__What is required__: Quote the listing below verbatim, every line from start to finish, with no changes.

__Data to process__:
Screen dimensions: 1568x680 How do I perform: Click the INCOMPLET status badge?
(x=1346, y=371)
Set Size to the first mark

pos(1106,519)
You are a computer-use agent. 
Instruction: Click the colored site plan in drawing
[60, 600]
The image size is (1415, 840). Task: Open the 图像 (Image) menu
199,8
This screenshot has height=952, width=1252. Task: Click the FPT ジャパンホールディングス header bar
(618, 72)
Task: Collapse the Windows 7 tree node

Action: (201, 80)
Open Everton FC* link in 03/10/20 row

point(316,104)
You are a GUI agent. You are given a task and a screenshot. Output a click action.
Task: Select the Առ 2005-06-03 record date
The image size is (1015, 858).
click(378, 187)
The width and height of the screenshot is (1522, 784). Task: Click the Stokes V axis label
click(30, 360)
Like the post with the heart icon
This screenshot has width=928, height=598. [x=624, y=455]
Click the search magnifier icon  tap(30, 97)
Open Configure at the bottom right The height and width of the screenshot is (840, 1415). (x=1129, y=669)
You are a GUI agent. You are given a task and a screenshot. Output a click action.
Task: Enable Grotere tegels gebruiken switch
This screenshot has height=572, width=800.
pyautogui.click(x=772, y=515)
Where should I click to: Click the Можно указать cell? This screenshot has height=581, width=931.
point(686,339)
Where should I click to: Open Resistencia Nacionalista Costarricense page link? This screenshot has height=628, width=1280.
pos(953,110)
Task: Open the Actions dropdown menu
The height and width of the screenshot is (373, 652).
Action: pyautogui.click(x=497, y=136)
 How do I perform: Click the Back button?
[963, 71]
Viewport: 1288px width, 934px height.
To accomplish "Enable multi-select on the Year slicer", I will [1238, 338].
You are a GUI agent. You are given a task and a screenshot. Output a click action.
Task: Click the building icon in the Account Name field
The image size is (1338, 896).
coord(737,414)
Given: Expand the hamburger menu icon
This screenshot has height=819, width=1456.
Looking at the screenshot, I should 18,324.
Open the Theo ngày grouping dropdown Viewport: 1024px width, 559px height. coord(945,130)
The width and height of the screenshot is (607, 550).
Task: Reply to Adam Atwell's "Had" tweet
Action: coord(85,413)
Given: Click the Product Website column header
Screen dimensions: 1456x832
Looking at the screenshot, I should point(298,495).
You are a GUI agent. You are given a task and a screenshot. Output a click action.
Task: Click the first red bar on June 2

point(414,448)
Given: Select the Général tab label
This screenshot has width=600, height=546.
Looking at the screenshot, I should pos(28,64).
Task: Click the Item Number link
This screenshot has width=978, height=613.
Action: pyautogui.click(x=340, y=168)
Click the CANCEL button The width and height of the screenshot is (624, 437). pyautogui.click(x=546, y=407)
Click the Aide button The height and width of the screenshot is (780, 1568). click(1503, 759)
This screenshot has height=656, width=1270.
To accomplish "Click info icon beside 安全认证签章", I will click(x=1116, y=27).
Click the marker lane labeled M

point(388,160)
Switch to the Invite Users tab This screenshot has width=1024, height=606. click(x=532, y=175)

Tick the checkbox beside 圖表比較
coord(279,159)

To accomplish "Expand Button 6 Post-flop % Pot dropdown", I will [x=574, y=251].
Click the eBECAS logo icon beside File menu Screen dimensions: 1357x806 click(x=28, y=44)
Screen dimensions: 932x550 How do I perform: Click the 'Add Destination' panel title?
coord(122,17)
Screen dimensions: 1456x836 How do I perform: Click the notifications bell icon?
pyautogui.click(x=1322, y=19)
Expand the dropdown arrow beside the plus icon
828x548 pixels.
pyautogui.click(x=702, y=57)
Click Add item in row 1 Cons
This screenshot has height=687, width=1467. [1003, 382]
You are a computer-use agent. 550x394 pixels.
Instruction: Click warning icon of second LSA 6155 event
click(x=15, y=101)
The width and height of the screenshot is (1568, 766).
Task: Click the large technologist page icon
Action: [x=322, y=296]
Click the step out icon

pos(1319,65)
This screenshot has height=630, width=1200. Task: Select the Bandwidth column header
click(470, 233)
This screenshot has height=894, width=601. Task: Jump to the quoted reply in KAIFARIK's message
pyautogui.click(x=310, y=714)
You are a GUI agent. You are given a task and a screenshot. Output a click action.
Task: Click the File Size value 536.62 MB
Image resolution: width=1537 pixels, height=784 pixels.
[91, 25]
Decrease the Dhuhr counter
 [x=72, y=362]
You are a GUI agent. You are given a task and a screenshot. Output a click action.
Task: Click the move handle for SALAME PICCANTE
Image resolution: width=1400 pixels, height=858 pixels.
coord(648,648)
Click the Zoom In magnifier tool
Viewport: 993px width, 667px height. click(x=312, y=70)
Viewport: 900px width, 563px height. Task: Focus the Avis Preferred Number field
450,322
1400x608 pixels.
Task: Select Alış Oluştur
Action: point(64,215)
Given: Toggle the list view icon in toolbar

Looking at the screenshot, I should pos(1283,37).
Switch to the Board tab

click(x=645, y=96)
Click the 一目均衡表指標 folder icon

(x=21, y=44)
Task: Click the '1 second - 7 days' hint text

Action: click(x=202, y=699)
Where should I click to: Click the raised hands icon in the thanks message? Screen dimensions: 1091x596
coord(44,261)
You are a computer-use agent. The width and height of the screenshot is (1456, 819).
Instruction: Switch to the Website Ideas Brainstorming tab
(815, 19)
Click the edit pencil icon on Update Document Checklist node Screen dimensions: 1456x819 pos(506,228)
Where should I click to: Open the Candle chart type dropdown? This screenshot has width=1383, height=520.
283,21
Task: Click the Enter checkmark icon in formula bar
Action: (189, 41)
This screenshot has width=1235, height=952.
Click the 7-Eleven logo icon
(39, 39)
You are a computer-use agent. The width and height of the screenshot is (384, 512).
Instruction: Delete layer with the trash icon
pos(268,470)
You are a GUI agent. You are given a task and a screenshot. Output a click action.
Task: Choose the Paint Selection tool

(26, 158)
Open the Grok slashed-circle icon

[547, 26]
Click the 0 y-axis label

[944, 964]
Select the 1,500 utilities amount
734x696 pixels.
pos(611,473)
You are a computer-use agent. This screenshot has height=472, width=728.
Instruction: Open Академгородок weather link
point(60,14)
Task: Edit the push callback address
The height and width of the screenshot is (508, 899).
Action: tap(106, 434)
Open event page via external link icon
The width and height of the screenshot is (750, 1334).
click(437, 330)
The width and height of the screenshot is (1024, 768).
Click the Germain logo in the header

__Completed task__:
Screen dimensions: 1568x680 How do I perform: Click the INCOMPLET status badge?
(x=1346, y=371)
Set Size to the first mark

pos(1106,519)
You are a computer-use agent. 
Instruction: Click the colored site plan in drawing
[60, 600]
The image size is (1415, 840). Task: Open the 图像 (Image) menu
199,8
This screenshot has height=952, width=1252. Task: Click the FPT ジャパンホールディングス header bar
(618, 72)
Task: Collapse the Windows 7 tree node

Action: (201, 80)
Open Everton FC* link in 03/10/20 row

point(316,104)
You are a GUI agent. You are given a task and a screenshot. Output a click action.
Task: Select the Առ 2005-06-03 record date
The image size is (1015, 858).
click(378, 187)
The width and height of the screenshot is (1522, 784). Task: Click the Stokes V axis label
click(30, 360)
Like the post with the heart icon
This screenshot has width=928, height=598. [x=624, y=455]
Click the search magnifier icon  tap(30, 97)
Open Configure at the bottom right The height and width of the screenshot is (840, 1415). (x=1129, y=669)
You are a GUI agent. You are given a task and a screenshot. Output a click action.
Task: Enable Grotere tegels gebruiken switch
This screenshot has height=572, width=800.
pyautogui.click(x=772, y=515)
Where should I click to: Click the Можно указать cell? This screenshot has height=581, width=931.
point(686,339)
Where should I click to: Open Resistencia Nacionalista Costarricense page link? This screenshot has height=628, width=1280.
pos(953,110)
Task: Open the Actions dropdown menu
The height and width of the screenshot is (373, 652).
Action: pyautogui.click(x=497, y=136)
 How do I perform: Click the Back button?
[963, 71]
Viewport: 1288px width, 934px height.
To accomplish "Enable multi-select on the Year slicer", I will [1238, 338].
You are a GUI agent. You are given a task and a screenshot. Output a click action.
Task: Click the building icon in the Account Name field
The image size is (1338, 896).
coord(737,414)
Given: Expand the hamburger menu icon
This screenshot has height=819, width=1456.
Looking at the screenshot, I should 18,324.
Open the Theo ngày grouping dropdown Viewport: 1024px width, 559px height. coord(945,130)
The width and height of the screenshot is (607, 550).
Task: Reply to Adam Atwell's "Had" tweet
Action: coord(85,413)
Given: Click the Product Website column header
Screen dimensions: 1456x832
Looking at the screenshot, I should point(298,495).
You are a GUI agent. You are given a task and a screenshot. Output a click action.
Task: Click the first red bar on June 2

point(414,448)
Given: Select the Général tab label
This screenshot has width=600, height=546.
Looking at the screenshot, I should pos(28,64).
Task: Click the Item Number link
This screenshot has width=978, height=613.
Action: pyautogui.click(x=340, y=168)
Click the CANCEL button The width and height of the screenshot is (624, 437). pyautogui.click(x=546, y=407)
Click the Aide button The height and width of the screenshot is (780, 1568). click(1503, 759)
This screenshot has height=656, width=1270.
To accomplish "Click info icon beside 安全认证签章", I will click(x=1116, y=27).
Click the marker lane labeled M

point(388,160)
Switch to the Invite Users tab This screenshot has width=1024, height=606. click(x=532, y=175)

Tick the checkbox beside 圖表比較
coord(279,159)

To accomplish "Expand Button 6 Post-flop % Pot dropdown", I will [x=574, y=251].
Click the eBECAS logo icon beside File menu Screen dimensions: 1357x806 click(x=28, y=44)
Screen dimensions: 932x550 How do I perform: Click the 'Add Destination' panel title?
coord(122,17)
Screen dimensions: 1456x836 How do I perform: Click the notifications bell icon?
pyautogui.click(x=1322, y=19)
Expand the dropdown arrow beside the plus icon
828x548 pixels.
pyautogui.click(x=702, y=57)
Click Add item in row 1 Cons
This screenshot has height=687, width=1467. [1003, 382]
You are a computer-use agent. 550x394 pixels.
Instruction: Click warning icon of second LSA 6155 event
click(x=15, y=101)
The width and height of the screenshot is (1568, 766).
Task: Click the large technologist page icon
Action: [x=322, y=296]
Click the step out icon

pos(1319,65)
This screenshot has height=630, width=1200. Task: Select the Bandwidth column header
click(470, 233)
This screenshot has height=894, width=601. Task: Jump to the quoted reply in KAIFARIK's message
pyautogui.click(x=310, y=714)
You are a GUI agent. You are given a task and a screenshot. Output a click action.
Task: Click the File Size value 536.62 MB
Image resolution: width=1537 pixels, height=784 pixels.
[91, 25]
Decrease the Dhuhr counter
 [x=72, y=362]
You are a GUI agent. You are given a task and a screenshot. Output a click action.
Task: Click the move handle for SALAME PICCANTE
Image resolution: width=1400 pixels, height=858 pixels.
coord(648,648)
Click the Zoom In magnifier tool
Viewport: 993px width, 667px height. click(x=312, y=70)
Viewport: 900px width, 563px height. Task: Focus the Avis Preferred Number field
450,322
1400x608 pixels.
Task: Select Alış Oluştur
Action: point(64,215)
Given: Toggle the list view icon in toolbar

Looking at the screenshot, I should pos(1283,37).
Switch to the Board tab

click(x=645, y=96)
Click the 一目均衡表指標 folder icon

(x=21, y=44)
Task: Click the '1 second - 7 days' hint text

Action: click(x=202, y=699)
Where should I click to: Click the raised hands icon in the thanks message? Screen dimensions: 1091x596
coord(44,261)
You are a computer-use agent. The width and height of the screenshot is (1456, 819).
Instruction: Switch to the Website Ideas Brainstorming tab
(815, 19)
Click the edit pencil icon on Update Document Checklist node Screen dimensions: 1456x819 pos(506,228)
Where should I click to: Open the Candle chart type dropdown? This screenshot has width=1383, height=520.
283,21
Task: Click the Enter checkmark icon in formula bar
Action: (189, 41)
This screenshot has width=1235, height=952.
Click the 7-Eleven logo icon
(39, 39)
You are a computer-use agent. The width and height of the screenshot is (384, 512).
Instruction: Delete layer with the trash icon
pos(268,470)
You are a GUI agent. You are given a task and a screenshot. Output a click action.
Task: Choose the Paint Selection tool

(26, 158)
Open the Grok slashed-circle icon

[547, 26]
Click the 0 y-axis label

[944, 964]
Select the 1,500 utilities amount
734x696 pixels.
pos(611,473)
You are a computer-use agent. This screenshot has height=472, width=728.
Instruction: Open Академгородок weather link
point(60,14)
Task: Edit the push callback address
The height and width of the screenshot is (508, 899).
Action: tap(106, 434)
Open event page via external link icon
The width and height of the screenshot is (750, 1334).
click(437, 330)
The width and height of the screenshot is (1024, 768).
Click the Germain logo in the header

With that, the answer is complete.